Moi, j’étais détruit. Mon père n’avait pas supporté d’avoir un enfant différent. Les mois qui avaient précédé son départ, mes parents passaient leur temps à se hurler dessus, à cause de moi. J’étais au cœur de toutes leurs disputes. J’avais commencé à développer des troubles de l’alimentation. Les crises d’angoisses s’étaient ajoutées. Puis les pensées suicidaires.

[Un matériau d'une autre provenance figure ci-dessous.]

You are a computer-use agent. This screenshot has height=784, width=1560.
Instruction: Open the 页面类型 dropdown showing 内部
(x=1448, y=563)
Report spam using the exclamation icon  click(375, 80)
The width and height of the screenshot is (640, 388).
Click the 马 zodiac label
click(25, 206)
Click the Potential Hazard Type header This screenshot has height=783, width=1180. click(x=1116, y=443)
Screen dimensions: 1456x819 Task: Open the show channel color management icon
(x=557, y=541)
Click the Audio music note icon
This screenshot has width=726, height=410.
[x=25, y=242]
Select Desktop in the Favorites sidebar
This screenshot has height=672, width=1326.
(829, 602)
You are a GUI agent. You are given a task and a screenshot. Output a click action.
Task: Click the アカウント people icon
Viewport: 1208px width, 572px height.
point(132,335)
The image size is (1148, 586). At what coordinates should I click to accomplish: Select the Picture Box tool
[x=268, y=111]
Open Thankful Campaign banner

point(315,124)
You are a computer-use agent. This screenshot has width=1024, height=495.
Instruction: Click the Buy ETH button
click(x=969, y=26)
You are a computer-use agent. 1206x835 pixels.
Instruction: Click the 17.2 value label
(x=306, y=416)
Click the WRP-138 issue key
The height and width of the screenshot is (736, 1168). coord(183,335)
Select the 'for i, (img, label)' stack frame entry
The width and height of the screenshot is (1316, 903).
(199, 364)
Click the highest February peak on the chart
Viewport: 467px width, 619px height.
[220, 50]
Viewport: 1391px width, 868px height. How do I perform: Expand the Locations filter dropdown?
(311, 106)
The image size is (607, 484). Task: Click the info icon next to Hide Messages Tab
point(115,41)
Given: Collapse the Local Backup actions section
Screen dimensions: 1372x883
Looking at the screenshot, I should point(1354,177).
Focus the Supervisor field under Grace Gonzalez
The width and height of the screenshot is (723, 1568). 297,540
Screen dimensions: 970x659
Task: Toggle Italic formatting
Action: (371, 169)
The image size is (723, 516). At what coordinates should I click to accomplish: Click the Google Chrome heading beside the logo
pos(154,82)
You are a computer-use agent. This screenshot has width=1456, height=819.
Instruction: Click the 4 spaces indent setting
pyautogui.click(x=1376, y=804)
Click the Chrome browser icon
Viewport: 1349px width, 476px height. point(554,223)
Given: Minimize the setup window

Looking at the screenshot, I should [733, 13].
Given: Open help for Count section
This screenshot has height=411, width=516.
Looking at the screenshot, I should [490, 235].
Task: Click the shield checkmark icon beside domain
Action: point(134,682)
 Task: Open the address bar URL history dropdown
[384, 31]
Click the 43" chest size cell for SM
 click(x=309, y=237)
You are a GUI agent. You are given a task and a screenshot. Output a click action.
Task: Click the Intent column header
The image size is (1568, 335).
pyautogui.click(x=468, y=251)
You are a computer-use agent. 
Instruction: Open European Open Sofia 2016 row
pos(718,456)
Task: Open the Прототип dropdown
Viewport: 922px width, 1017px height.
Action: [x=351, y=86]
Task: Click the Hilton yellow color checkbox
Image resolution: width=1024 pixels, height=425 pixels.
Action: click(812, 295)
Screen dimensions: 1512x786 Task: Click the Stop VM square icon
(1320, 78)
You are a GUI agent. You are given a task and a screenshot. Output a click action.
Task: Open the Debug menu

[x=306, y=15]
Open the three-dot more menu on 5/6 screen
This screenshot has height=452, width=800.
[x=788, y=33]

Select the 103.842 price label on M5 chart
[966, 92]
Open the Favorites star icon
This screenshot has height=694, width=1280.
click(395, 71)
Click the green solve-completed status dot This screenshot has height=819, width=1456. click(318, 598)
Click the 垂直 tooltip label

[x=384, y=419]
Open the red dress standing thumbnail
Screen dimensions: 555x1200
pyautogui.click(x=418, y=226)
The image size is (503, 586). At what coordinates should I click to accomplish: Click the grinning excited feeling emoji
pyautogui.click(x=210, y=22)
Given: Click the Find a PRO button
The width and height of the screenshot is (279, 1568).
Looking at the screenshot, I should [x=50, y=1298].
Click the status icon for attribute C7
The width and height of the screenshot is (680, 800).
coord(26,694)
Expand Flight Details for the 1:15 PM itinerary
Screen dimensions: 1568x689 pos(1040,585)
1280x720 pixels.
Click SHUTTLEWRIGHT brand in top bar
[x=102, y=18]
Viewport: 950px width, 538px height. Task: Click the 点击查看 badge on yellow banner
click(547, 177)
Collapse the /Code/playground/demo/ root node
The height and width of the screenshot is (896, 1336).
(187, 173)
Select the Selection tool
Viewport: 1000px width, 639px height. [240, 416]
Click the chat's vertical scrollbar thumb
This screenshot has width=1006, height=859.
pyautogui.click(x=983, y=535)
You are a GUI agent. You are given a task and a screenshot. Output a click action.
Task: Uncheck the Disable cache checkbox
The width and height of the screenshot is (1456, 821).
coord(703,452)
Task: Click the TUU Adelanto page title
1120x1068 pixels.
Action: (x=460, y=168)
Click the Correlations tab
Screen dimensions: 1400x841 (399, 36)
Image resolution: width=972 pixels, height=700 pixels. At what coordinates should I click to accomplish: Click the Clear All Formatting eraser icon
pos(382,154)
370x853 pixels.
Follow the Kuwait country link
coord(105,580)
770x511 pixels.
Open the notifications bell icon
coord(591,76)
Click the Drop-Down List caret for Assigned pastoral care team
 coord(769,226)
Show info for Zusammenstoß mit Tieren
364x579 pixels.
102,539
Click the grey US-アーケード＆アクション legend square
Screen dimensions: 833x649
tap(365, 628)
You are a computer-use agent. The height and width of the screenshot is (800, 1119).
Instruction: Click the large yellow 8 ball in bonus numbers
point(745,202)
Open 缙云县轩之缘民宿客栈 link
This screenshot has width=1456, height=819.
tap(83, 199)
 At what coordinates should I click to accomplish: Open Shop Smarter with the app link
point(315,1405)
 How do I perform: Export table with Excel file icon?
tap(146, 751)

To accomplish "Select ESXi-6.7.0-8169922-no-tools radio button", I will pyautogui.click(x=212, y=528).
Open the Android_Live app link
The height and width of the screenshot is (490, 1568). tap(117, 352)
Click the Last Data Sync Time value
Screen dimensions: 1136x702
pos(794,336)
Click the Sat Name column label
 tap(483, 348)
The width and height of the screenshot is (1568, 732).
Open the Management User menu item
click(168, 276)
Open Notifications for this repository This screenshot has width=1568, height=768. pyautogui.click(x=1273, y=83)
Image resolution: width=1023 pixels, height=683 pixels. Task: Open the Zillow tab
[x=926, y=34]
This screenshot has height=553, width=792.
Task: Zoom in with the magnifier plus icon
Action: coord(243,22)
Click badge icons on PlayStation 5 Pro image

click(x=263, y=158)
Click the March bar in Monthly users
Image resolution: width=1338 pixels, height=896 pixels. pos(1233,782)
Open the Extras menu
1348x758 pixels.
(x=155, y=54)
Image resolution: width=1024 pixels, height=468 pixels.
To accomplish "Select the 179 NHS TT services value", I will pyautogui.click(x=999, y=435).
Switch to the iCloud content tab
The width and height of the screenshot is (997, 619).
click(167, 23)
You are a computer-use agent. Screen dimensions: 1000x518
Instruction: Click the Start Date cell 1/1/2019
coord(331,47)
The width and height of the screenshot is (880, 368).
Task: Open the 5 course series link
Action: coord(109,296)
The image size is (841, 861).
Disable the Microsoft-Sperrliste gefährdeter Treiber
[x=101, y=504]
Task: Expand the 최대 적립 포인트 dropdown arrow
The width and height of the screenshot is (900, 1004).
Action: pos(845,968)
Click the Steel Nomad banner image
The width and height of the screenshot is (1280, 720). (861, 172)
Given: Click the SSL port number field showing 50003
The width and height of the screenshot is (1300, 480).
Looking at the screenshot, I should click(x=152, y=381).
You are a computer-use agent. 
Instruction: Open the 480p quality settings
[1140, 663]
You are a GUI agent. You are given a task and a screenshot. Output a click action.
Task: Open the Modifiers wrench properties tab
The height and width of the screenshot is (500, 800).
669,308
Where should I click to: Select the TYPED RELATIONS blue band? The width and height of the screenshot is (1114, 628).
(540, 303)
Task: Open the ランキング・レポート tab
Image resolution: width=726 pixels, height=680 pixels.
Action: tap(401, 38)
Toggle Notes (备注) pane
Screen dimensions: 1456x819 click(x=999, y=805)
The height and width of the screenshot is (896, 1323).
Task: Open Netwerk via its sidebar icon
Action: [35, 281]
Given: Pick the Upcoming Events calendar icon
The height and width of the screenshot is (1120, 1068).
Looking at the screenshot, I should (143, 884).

J’avais treize ans la première fois que j’avais tenté de mettre fin à cet enfer. Après ça, ma mère avait commencé à se plonger dans les manuels de médecine. Elle avait passé plusieurs concours, jusqu’à devenir infirmière. Pour moi. Pour pouvoir être en mesure de m’aider. Je serais incapable de dire, aujourd’hui, si elle regrettait son choix. Elle était épuisée et se plaignait de la précarité du métier, mais elle s’était aussi trouvé une vocation à aider les autres.


J’avais conscience de ne pas être un cadeau, mais je faisais de mon mieux pour m’en sortir. Je voulais prouver à ma mère que tous les sacrifices qu’elle avait faits pour moi n’étaient pas vains. Ce nouveau départ, loin du harcèlement de mon ancien lycée, était ma dernière chance de lui redonner sa liberté. Elle se concentrait tellement sur mon bien être qu’elle en oubliait de vivre pour elle.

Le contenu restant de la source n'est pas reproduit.